At the same time the greater number of market participants has increased pricing transparency and reduced the influence of any one market participant. This is important as it will drive further market participation, with the associated benefits, as confidence grows further.
The increase in the number of participants is reflected in the substantial increase in the value and volume of carbon trading that has taken place since November 2021. This builds on an already growing market, with trading having increased by 164% in 2021, to €760bn ($897bn).
The significance of change
The importance of these changes cannot be understated. Carbon credits play a vital role in managing the transition to a low carbon future, by creating an effective mechanism to smooth the path between regulation, which is often a blunt instrument, and the needs of society and commerce.

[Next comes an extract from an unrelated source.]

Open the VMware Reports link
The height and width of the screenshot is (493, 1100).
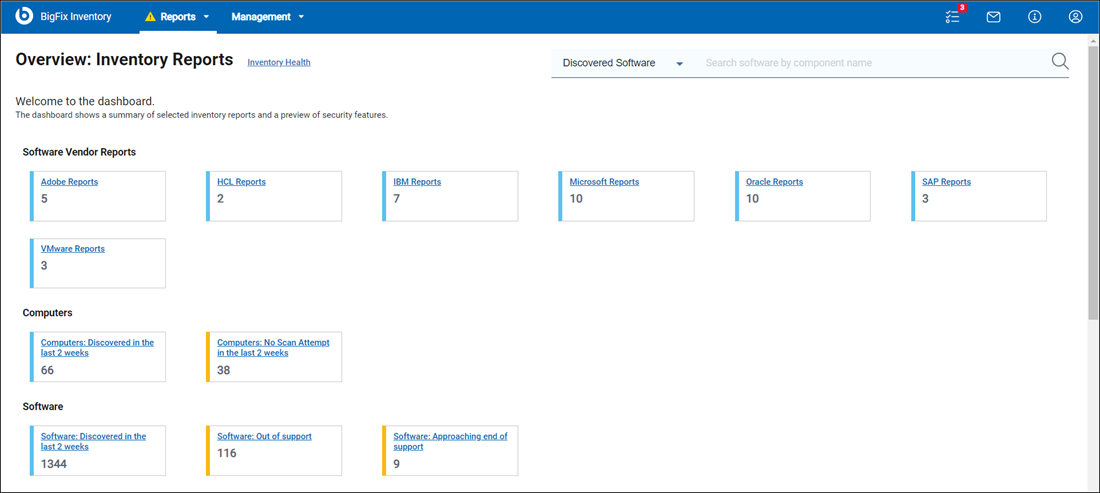(73, 249)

Without the carbon markets, the cost of transition to society could be significant. As economic participants, business, and individuals, divert capital and finite resources to meet regulation and political pressure, there will be an inevitable side-effect, which could include unemployment, inflation and ultimately lower living standards, through reduced productivity.
Carbon trading also plays a vital role in attracting capital to support emissions reduction projects. These include those that would not naturally attract capital but still have a meaningful role to play in helping global warming meet the target limit of 2 Degrees Celsius or below.
But more needs to be done
Yet, despite all the progress that been made, carbon markets remain imperfect and there is still more to be done. That imperfection is reflected in market volatility and current miss-pricing in the market. As a result, these markets continue to face considerable criticism, some of which could be considered fair.
In our view, what’s needed is yet further participation. By increasing the number and scale of those involved, it will only add to pricing transparency, though the minute-by-minute pricing of credits by knowledgeable and actively engaged participants. This can only be a good thing for the markets and all involved.
Well placed for the future
Fortunately, this is already taking place. Building on the vast increase in volume and value that took place in 2021, we are now seeing increasing interest from professional market players. This includes the London Stock Exchange, which in July 2022, is undertaking a consultation into the carbon markets. This initiative alone has the potential to attract significant additional professional investors, which will only add to the momentum that’s already there.
SCB has been involved in the carbon markets for some considerable time and sometimes we need to take a step back and recognize just how much these markets have matured in what is arguably, in market terms, a relatively short period of time.
So, yes, while there is more to do and the markets could always be better, we should also recognize they are in a good place. They play a vital role already in supporting the transition to a low carbon future and that role will only increase exponentially over the coming years and decades, as the world moves towards net zero, in or around 2050.